I’m in a bind though, not having seen Grey, which by all accounts is a parody of itself. Can the jokes exist outside the original movie?
Not having experienced South Central by the time I saw Don’t Be A Menace To South Central While Drinking Your Juice In The Hood, the best comedy involving a Wayans (yes, that includes Scary Movie 1-23), didn’t stop me enjoying that. Do you really need to see Airport to enjoy Airplane, or Top Gun to get a few laughs out of Hot Shots?
Hannah (a game Kali Hawk, Couples Retreat) is a mousy college student employed to interview the mysterious Christian Black (Wayans), a powerful businessman who, he says, made his money the way all black men do: selling crack. They embark on a master-servant sexual relationship with all kinds of kinky toys and sadomasochist scenarios explored. But will the two, after the whips and clamps are put away, realise they love each other?
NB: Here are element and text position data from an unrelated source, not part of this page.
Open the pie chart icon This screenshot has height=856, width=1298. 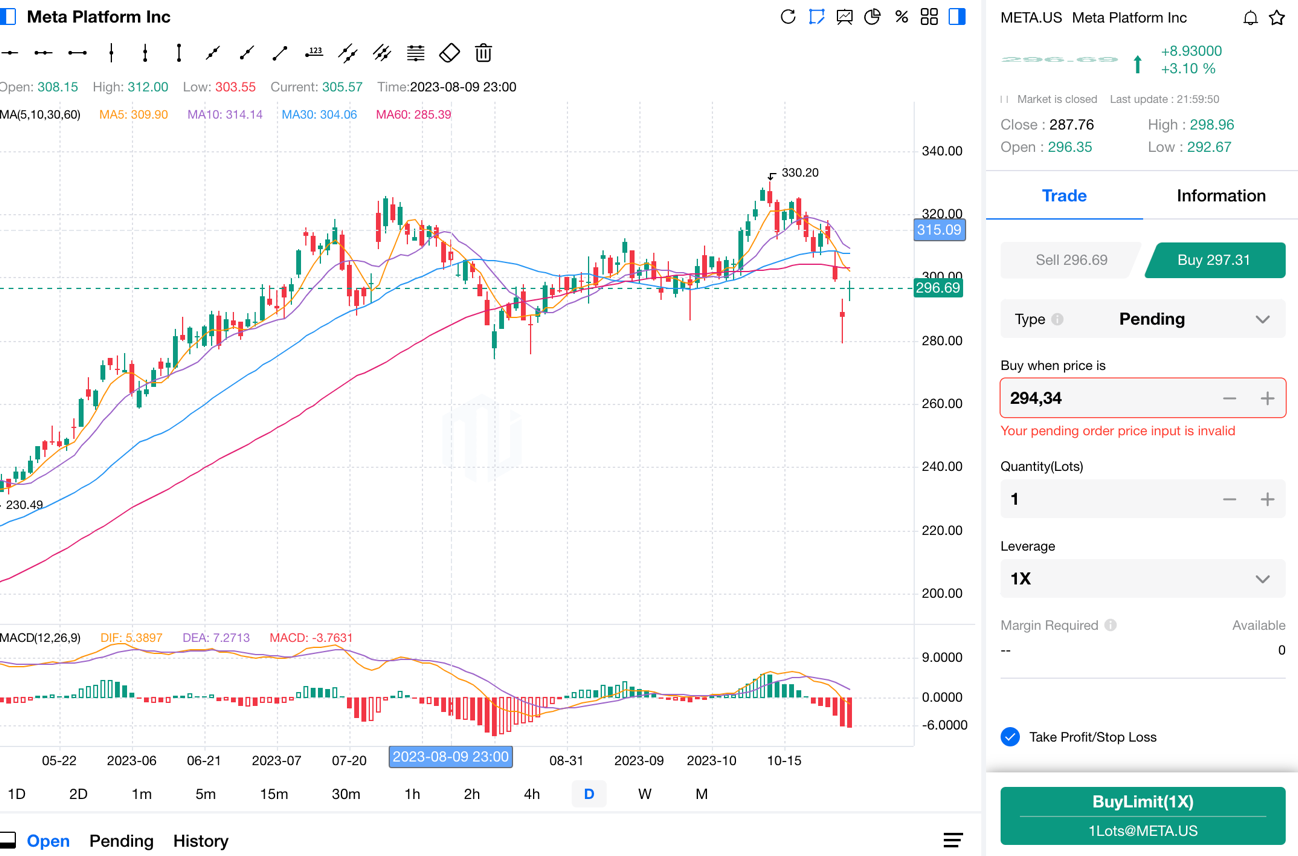[872, 17]
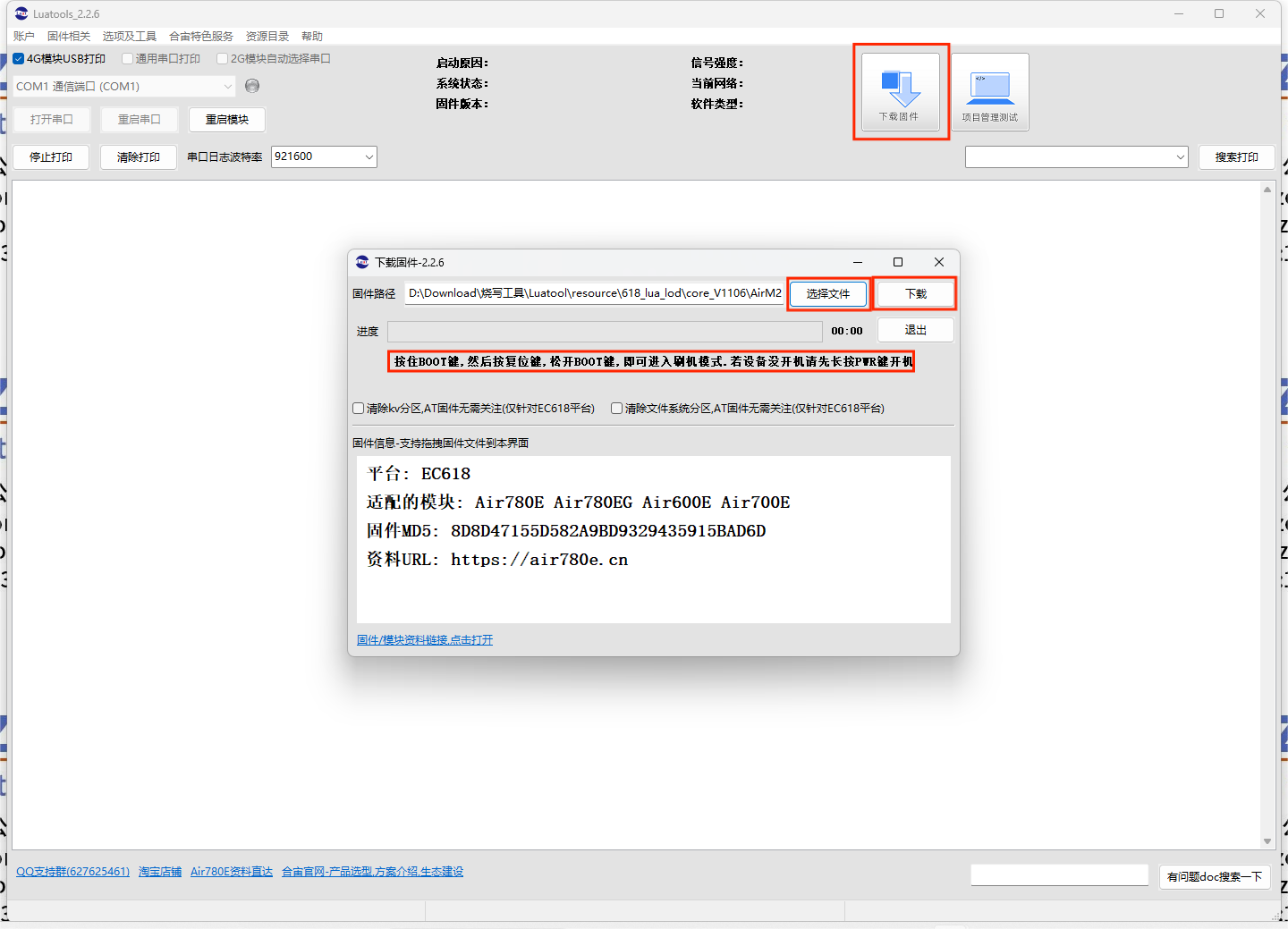This screenshot has height=929, width=1288.
Task: Enable the 清除文件系统分区 checkbox
Action: tap(616, 409)
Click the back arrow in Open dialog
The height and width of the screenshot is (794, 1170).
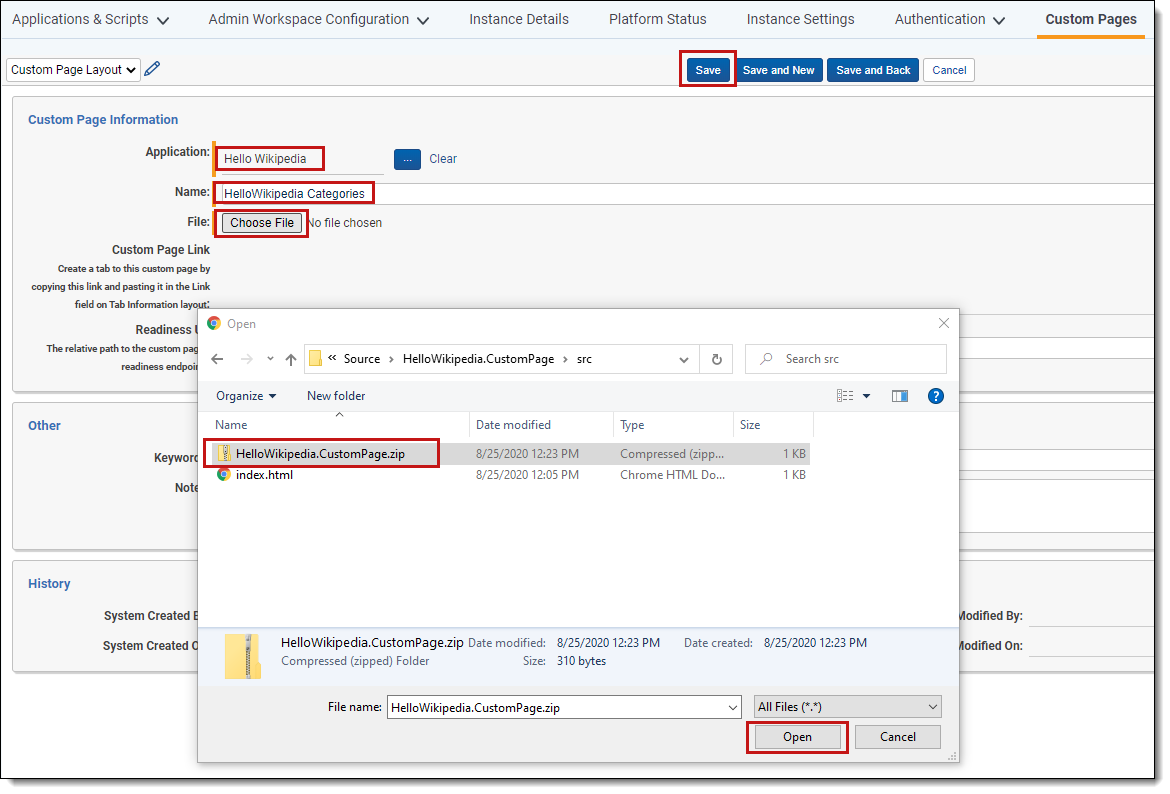pos(217,359)
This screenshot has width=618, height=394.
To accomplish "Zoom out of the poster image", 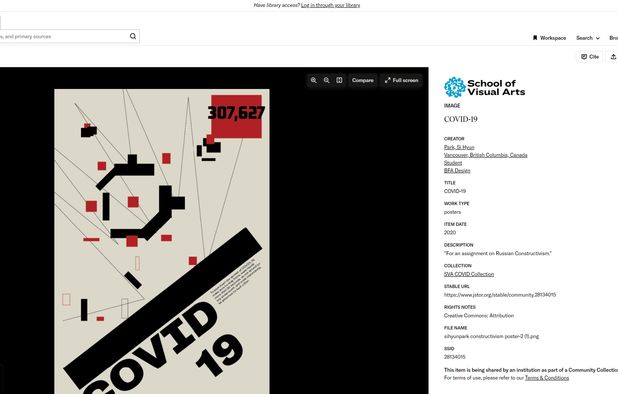I will coord(326,80).
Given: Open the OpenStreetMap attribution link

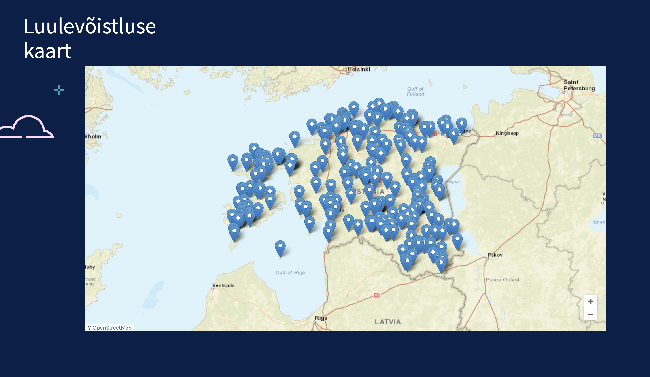Looking at the screenshot, I should coord(110,328).
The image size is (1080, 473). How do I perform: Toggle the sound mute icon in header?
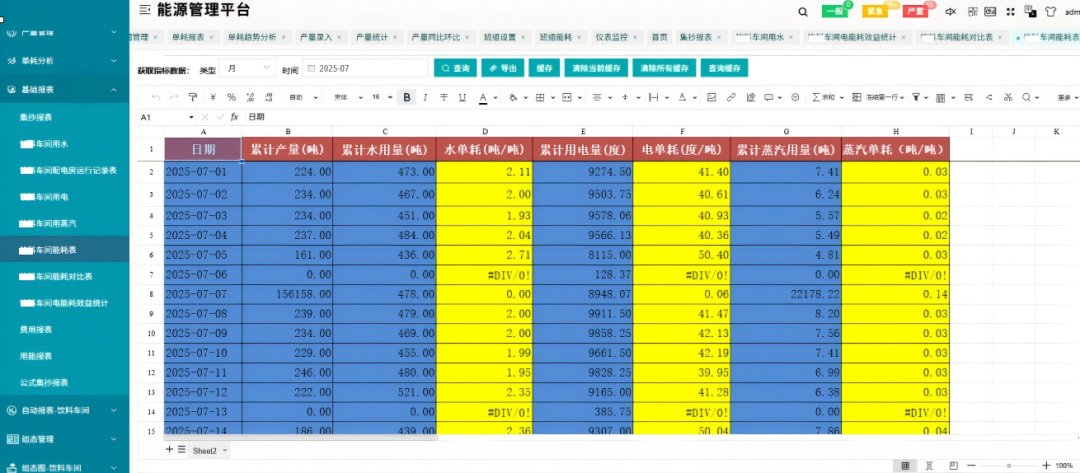tap(951, 12)
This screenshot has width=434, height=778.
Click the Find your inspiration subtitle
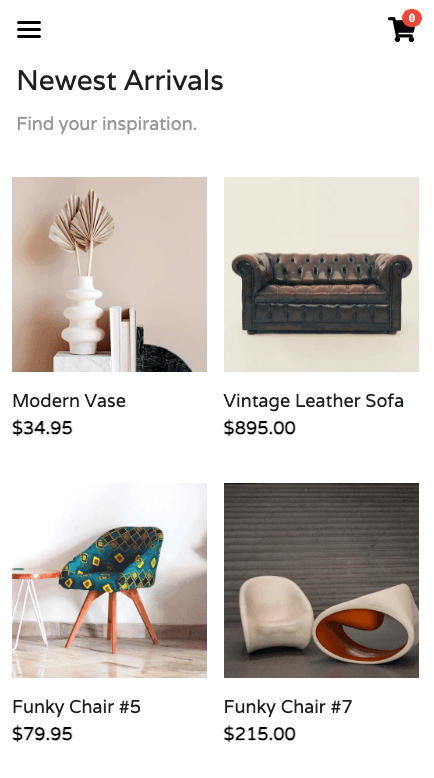tap(107, 124)
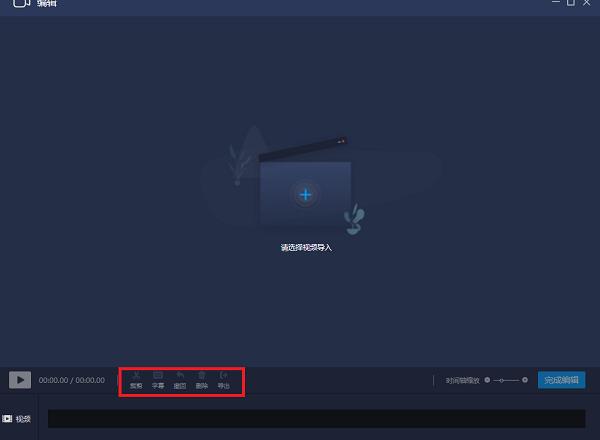The height and width of the screenshot is (440, 600).
Task: Click the 时间轴缩放 zoom slider track
Action: tap(506, 380)
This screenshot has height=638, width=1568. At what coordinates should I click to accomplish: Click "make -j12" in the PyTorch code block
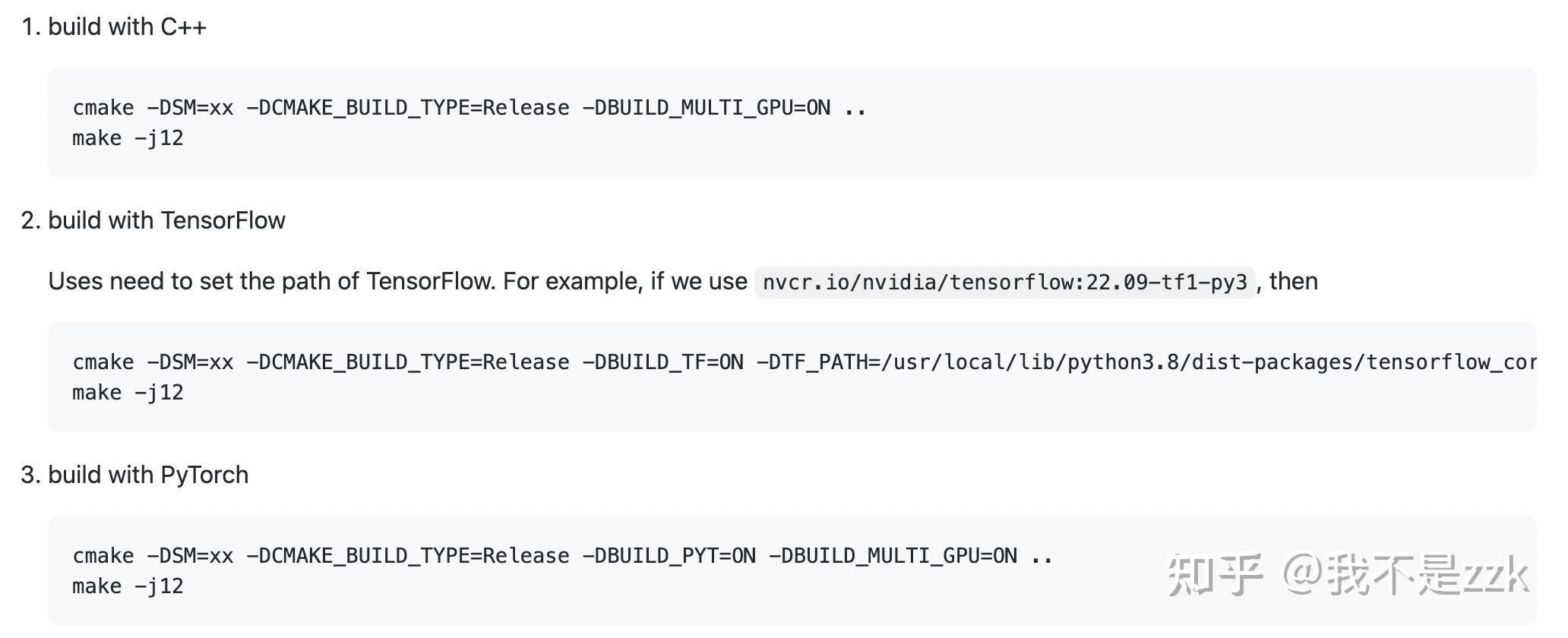pos(128,586)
While Marlon Wayans’s brand of comedy is very hit and miss I’d gladly watch one hundred of their parodies over the nonsense their rivals, Messrs Jason Friedberg and Aaron Seltzer, serve up. The reason? Plot and character. These things may not be important to the prolific Wayans, who also writes here, as say Charlie Kauffman, but he values narrative development a hell of a lot more than the Epic Movie and Disaster Movie directors, who are just content to blunderbuss any and all pop culture reference of the previous six months onto the screen. Wayans’s determination to take an audience on a journey, however loose the definition of that is here, instead of firing off standalone jokes ensures his comedies are at the least watchable.
He’s also trying his level best to make you laugh with every line, using the Fifty Shades framework to slip in pointed comments of sexism, misogyny and an audience’s delight in watching human suffering. While chunks of screentime can go by without garnering a chuckle (the easier jokes about small penises, hairy legs, big dildos, etc), Wayans’s efforts guarantee there’s something around the corner that will. Jane Seymour as Wayans’s racist mother was an inspired stroke, the Whiplash/The Graduate mash-up gag (yes, it is possible to combine the two), the locksmith conundrum, and the elevator sex scene are a hoot. Wayans and Hawk look like they’re having a blast throughout too. It’s so daft and so unselfconscious there’s something endearing about it. It can be crude too – that 18 rating isn’t for nothing.
While Fifty Shades Of Black will obviously work better for an audience who have seen …Grey, it does stand on its own two feet. Let’s hope the next Friedberg/Seltzer collaboration, the Taken parody Who The F**k Took My Daughter?, does the same.